With the campus closed and in-person classes suspended for the remainder of the semester, Hillsdale College officials are working on plans for commencement and when students may return to gather their things.
Due to the ongoing threat of the COVID-19 pandemic, as well as state-specific travel restrictions, the college decided to continue online-only instruction, Hillsdale College President Larry Arnn announced in an email on April 7. Classes were previously set to resume on April 20. In addition to current courses, Arnn also said summer sessions will not be held on campus. The Student Affairs Office will be contacting students about how to handle belongings left behind on campus and other details. Commencement is still scheduled for May 9, but may be pushed to August if necessary.
Arnn cited the ongoing stay-at-home orders in Michigan and other states as part of the reason for his decision. He also said the college will not have “the knowledge and the tools” for dealing with the virus “for some weeks.”
The Michigan legislature voted on April 7 to expand Gov. Gretchen Whitmer’s state of emergency through April 30. Arnn noted in his email that April 30 is also the first day of final exams.
“You do not want to be traveling, if you can travel, on the eve of those exams,” he said. “Moreover, many states have already extended their lockdowns beyond April 30, which means that many students would not be able to come.”
Arnn said the plan to hold commencement on May 9 depends on what happens with the pandemic. The school has reserved Aug. 15 as a possible backup date for the ceremony. In that case, returning seniors will be provided with space in the residence halls, as well as food service.
“We intend to have four days to celebrate our common achievement and to do all the normal rituals plus some others,” he said.
Philipp said in an email that 10 students remain on campus.
“These 10 have been on campus since spring break and are likely to remain for the duration of the term,” she said.
Philipp added that Bon Appetit has continued to feed these students, as well as “a few who come from off campus.”
Regarding when students can return to retrieve their belongings, Philipp said the college is waiting for updates to Whitmer’s orders that would allow the school “to welcome students back and to effectively manage their return.” She said plans for graduation also depend on the state orders and any updates that come in over the next few days.
Carolyn Milligan, executive secretary to the dean of women, emailed on behalf of Health Services to say that the college’s Health Center would remain open to faculty, staff, and students, including those still in Hillsdale.

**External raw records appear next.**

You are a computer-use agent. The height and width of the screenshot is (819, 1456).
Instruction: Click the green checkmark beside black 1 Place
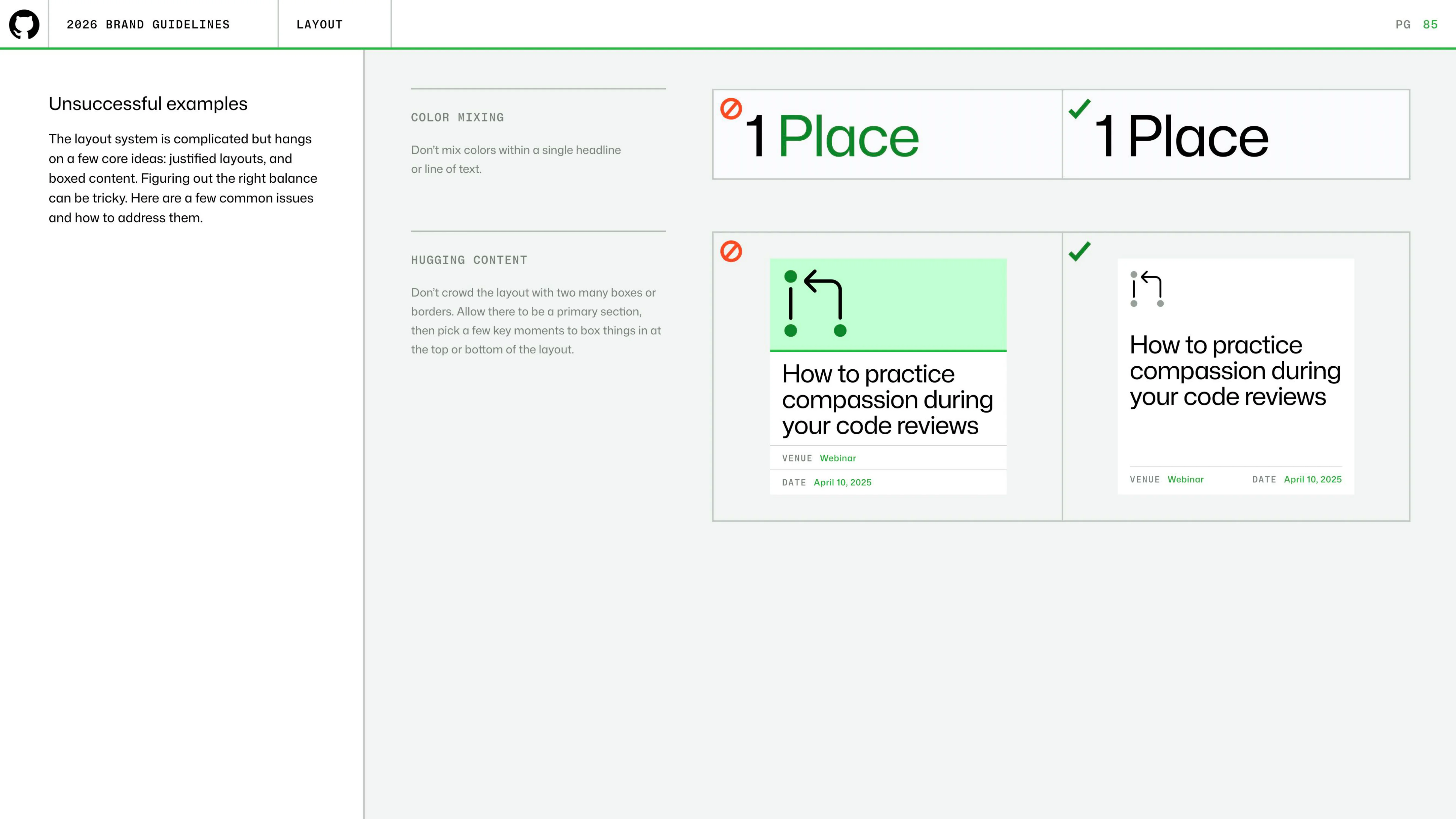pyautogui.click(x=1080, y=109)
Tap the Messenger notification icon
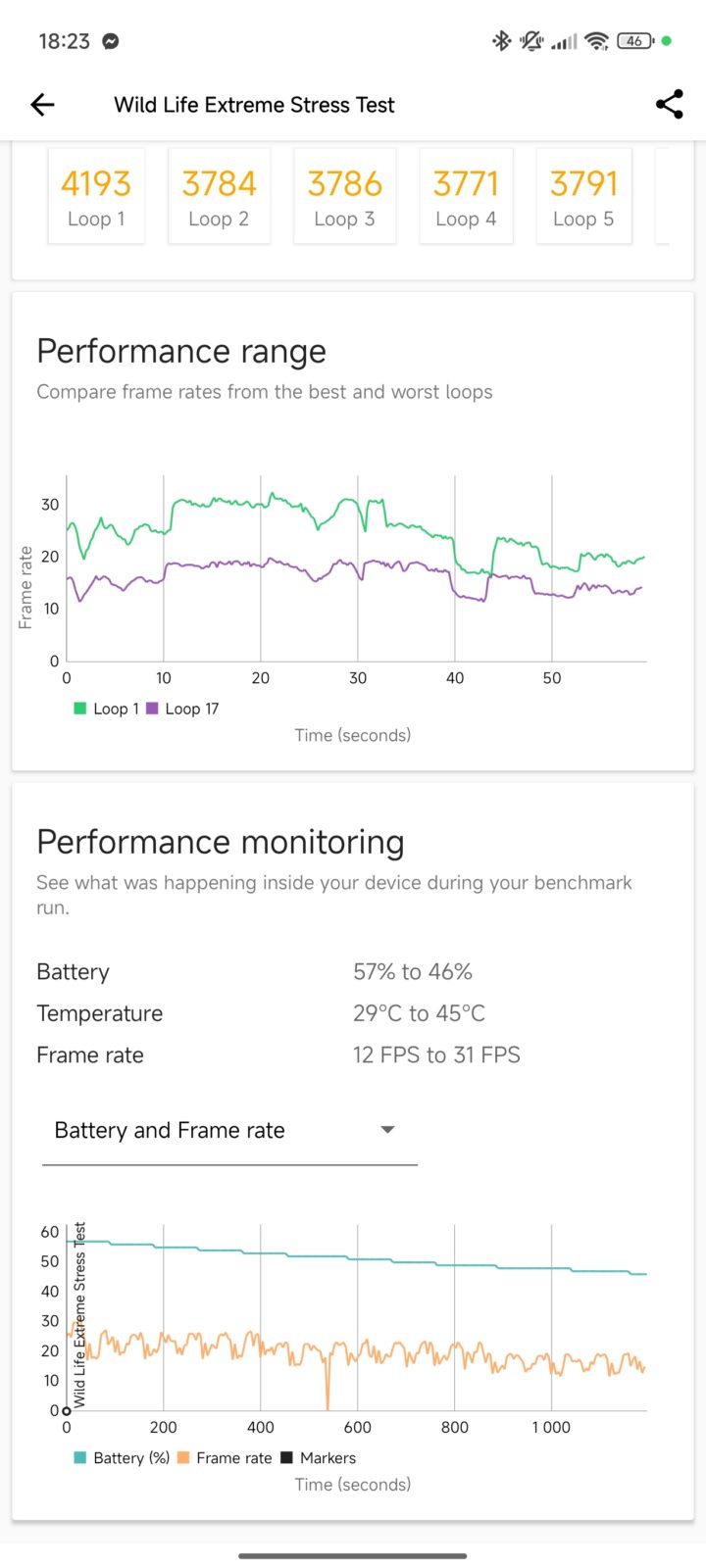Image resolution: width=706 pixels, height=1568 pixels. point(111,41)
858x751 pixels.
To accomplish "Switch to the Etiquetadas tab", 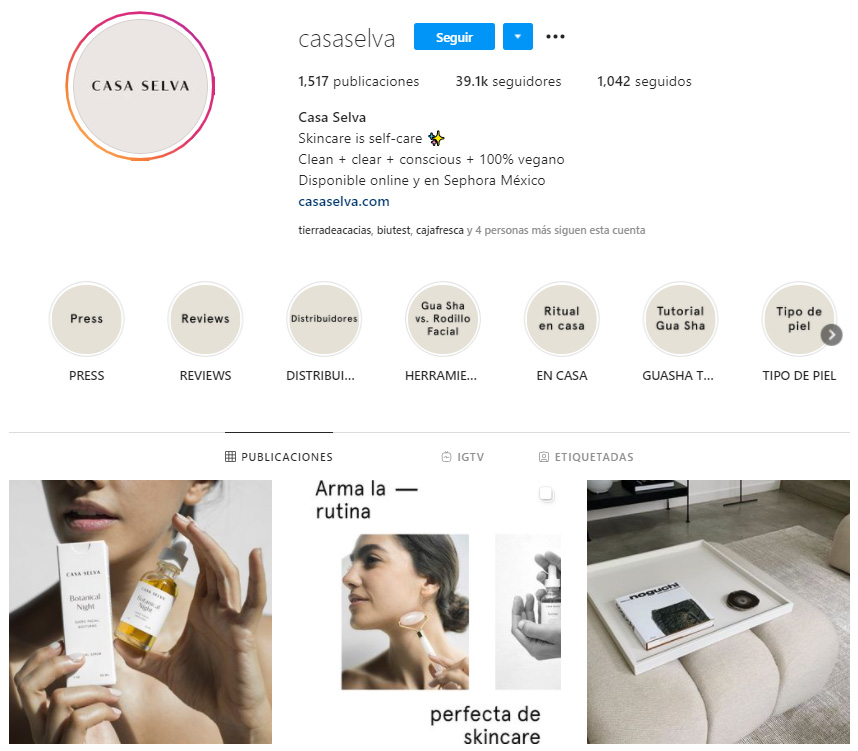I will coord(586,457).
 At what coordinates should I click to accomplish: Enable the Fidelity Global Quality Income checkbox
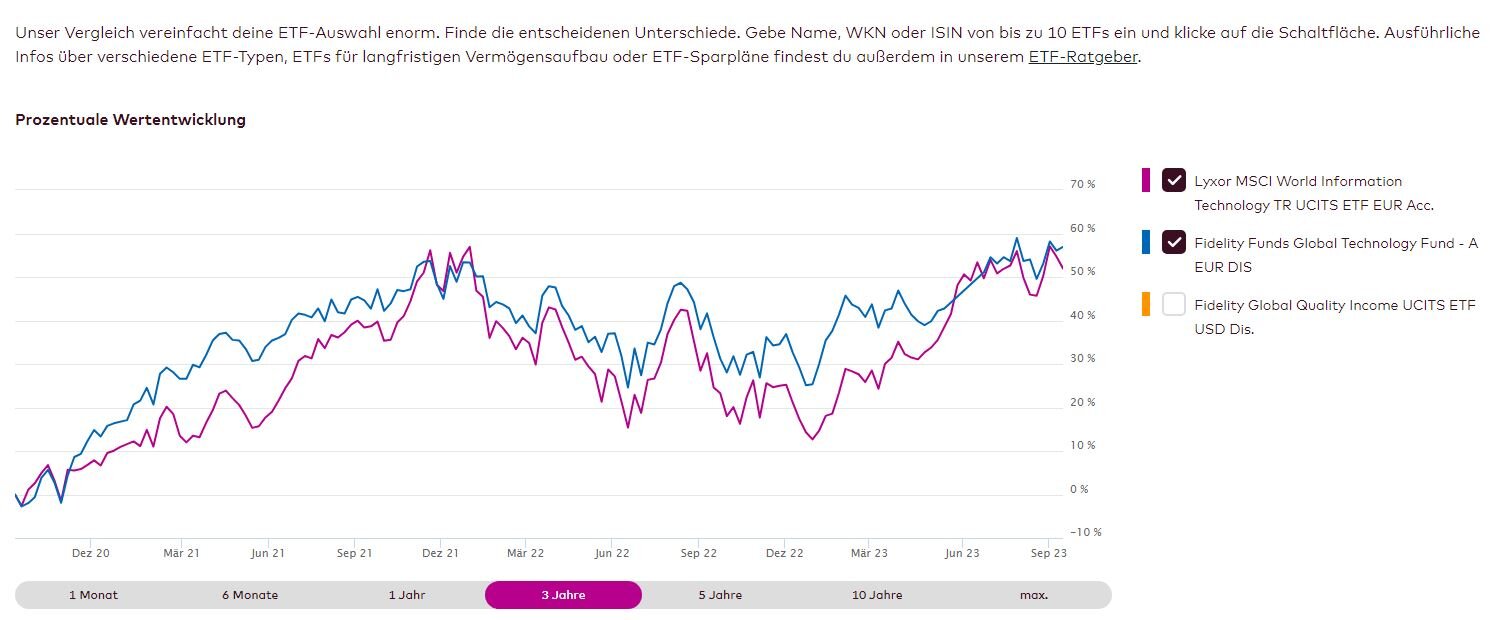pos(1173,304)
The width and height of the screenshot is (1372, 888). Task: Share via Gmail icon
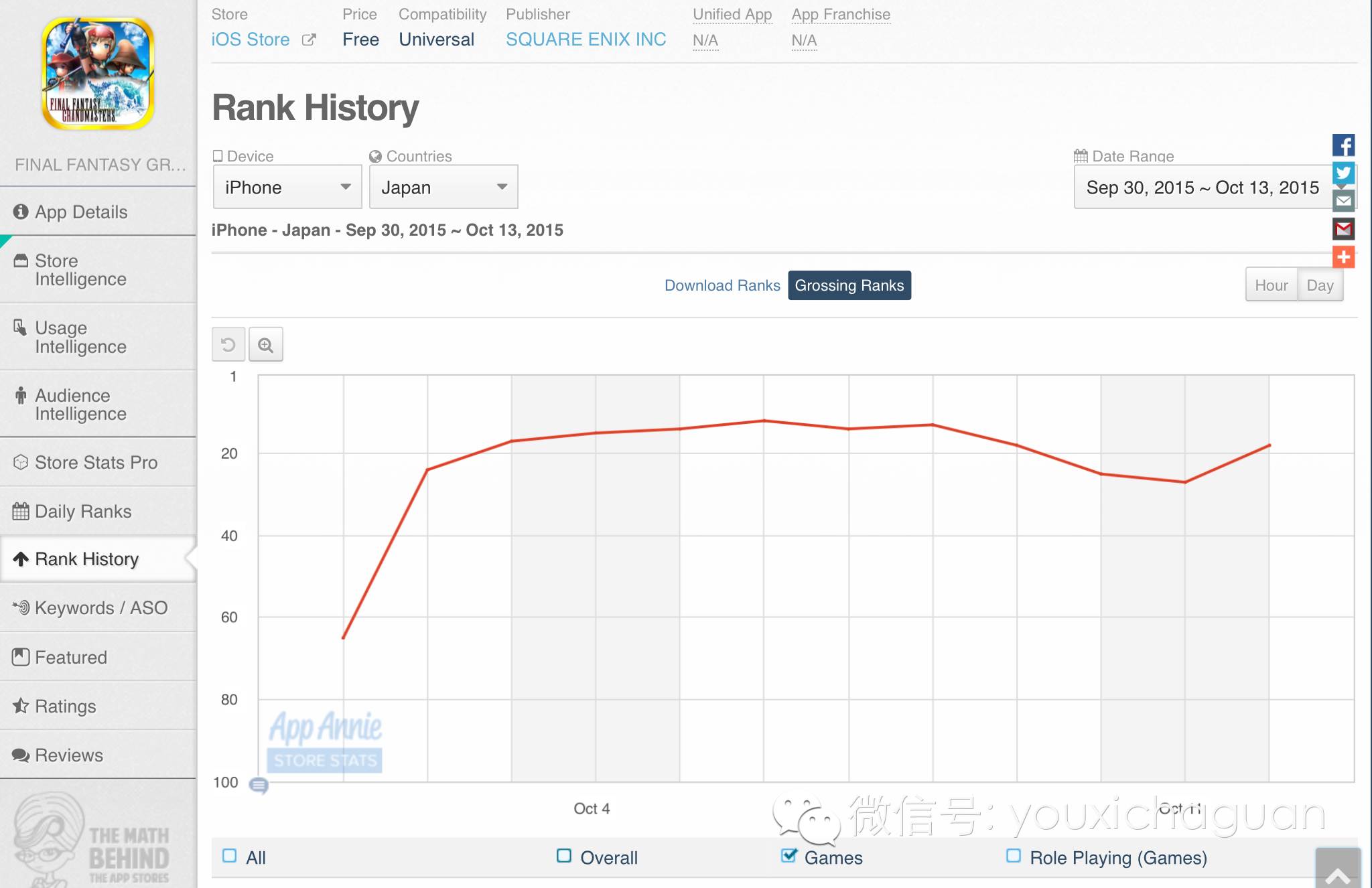pyautogui.click(x=1343, y=229)
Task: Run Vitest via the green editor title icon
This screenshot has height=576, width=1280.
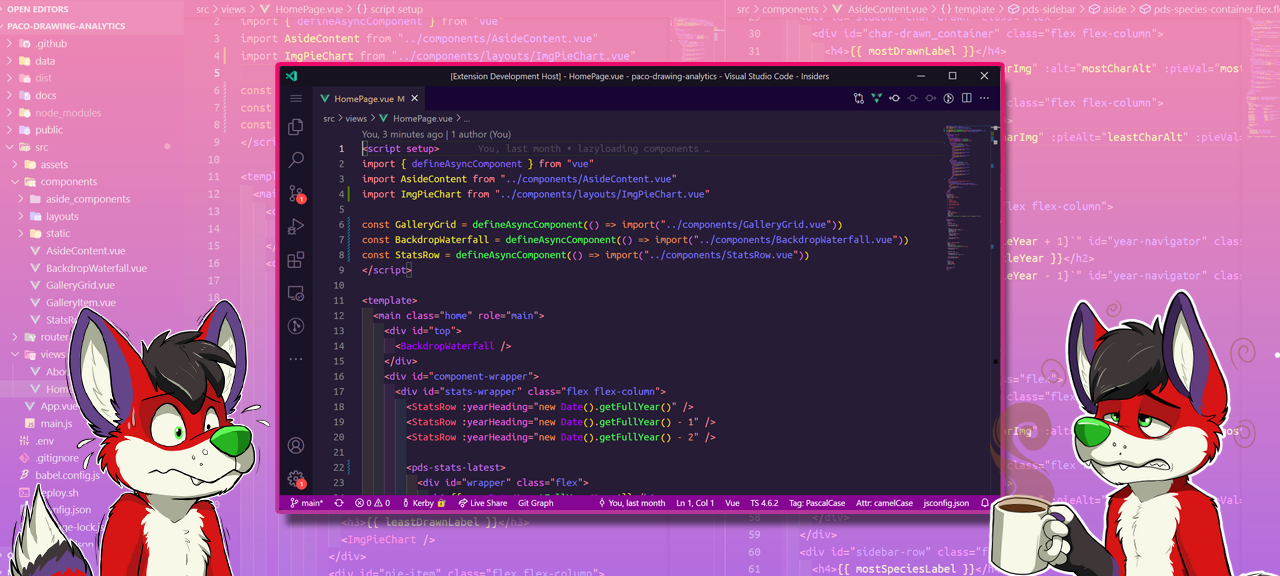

Doctors are available for two hours every day: Monday, Tuesday, and Friday from 8 – 10 a.m. and Wednesday and Thursday from 1 – 3 p.m. These doctors are also on call at Hillsdale Hospital, Milligan said, and may not always be available during these hours.
Milligan also noted that Michigan now allows “a broader scope of COVID-19 testing.”
“Patients who are in need of testing will now be able to have their doctors order testing,” she said.
When deliberating about bringing students back, Arnn said one concern is that there are likely cases of COVID-19 among staff and their families. Those exhibiting mild symptoms, he said, haven’t been able to be tested.
In regards to student safety, Arnn said no one yet knows why the disease is deadly to some young people.
“It is known that the virus attacks the lungs in some cases with particular intensity, and those who have problems with their respiratory systems are vulnerable,” he said. “Maybe that explains why some young people get into the peril of their lives. That is only maybe. If we knew, we could isolate people with those problems.”
Arnn pointed out that countries like South Korea and Taiwan were prepared for the pandemic, but the U.S. was not. This is why things in the nation have to stop, he said.
“We have been resisting this disruption with all our might, and we will continue to do so. We cannot make our resistance successful in time to resume classes this term,” he said.
The college, he said, has faced many crises in its 175-year history, including wars, pandemics, and financial troubles.
“As the college rose from those worse crises, so it will rise and promptly recover from this one,” he said.
Arnn said members of the campus community should focus on the friendships built in the work that goes on at Hillsdale. He encouraged students to make the most of online coursework and to keep up communication.